# Requirement:
Count the lines below that contain "will". Give only the number.

# Provided records:
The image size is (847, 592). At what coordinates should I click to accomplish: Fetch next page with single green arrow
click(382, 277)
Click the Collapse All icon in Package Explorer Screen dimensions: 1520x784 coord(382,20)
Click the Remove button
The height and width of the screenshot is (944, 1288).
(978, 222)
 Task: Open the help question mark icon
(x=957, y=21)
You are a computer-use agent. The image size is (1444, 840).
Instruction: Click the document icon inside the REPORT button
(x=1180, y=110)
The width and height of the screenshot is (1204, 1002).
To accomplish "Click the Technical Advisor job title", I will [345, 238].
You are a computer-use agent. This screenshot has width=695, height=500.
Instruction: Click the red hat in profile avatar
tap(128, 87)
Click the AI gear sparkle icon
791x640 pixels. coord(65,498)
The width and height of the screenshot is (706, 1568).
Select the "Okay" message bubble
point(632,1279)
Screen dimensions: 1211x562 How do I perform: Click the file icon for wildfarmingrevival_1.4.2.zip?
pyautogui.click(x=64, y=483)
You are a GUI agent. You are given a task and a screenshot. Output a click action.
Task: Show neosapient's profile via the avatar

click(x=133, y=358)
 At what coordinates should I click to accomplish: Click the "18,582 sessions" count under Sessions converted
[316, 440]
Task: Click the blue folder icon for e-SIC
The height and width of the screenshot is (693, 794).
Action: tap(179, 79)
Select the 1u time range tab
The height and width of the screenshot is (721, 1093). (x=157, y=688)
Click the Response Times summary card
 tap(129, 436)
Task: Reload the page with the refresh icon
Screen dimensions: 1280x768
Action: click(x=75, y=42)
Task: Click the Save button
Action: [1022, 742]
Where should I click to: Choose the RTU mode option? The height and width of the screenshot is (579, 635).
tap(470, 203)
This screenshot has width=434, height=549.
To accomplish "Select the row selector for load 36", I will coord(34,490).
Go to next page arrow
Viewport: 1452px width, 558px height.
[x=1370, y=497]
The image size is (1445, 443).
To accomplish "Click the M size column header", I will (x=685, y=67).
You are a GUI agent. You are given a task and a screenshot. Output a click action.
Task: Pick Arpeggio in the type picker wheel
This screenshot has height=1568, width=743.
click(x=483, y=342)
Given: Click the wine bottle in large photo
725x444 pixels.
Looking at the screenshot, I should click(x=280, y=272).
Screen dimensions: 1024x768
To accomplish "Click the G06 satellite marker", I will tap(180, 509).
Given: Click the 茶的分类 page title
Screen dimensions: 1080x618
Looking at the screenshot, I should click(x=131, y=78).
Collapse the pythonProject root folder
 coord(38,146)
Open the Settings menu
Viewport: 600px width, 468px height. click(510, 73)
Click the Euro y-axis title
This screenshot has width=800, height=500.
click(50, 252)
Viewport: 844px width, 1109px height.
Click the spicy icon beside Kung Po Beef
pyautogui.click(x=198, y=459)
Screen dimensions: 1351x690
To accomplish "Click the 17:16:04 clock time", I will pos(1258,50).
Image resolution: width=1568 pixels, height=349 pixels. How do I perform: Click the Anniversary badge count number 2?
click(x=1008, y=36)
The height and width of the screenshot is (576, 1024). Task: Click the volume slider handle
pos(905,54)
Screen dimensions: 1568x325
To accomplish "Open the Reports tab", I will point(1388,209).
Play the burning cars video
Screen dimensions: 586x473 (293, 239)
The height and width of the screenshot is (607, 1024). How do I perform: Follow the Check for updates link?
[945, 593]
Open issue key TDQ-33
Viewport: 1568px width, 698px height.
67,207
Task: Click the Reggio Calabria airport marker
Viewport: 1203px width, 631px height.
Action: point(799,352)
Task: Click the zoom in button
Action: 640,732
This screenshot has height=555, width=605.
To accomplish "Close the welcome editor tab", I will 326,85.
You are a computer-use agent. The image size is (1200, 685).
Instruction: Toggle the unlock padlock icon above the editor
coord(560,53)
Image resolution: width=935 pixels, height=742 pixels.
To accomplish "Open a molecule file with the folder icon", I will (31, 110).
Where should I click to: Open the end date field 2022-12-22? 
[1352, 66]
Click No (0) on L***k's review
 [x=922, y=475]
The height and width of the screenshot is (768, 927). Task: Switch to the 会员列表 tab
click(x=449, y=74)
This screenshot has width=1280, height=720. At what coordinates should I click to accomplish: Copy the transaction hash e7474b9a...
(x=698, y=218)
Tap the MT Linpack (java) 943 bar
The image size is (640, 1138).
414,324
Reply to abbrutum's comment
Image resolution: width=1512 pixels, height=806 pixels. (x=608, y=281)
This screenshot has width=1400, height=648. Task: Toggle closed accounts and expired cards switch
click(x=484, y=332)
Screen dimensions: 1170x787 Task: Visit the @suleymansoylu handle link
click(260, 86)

# Answer section:
8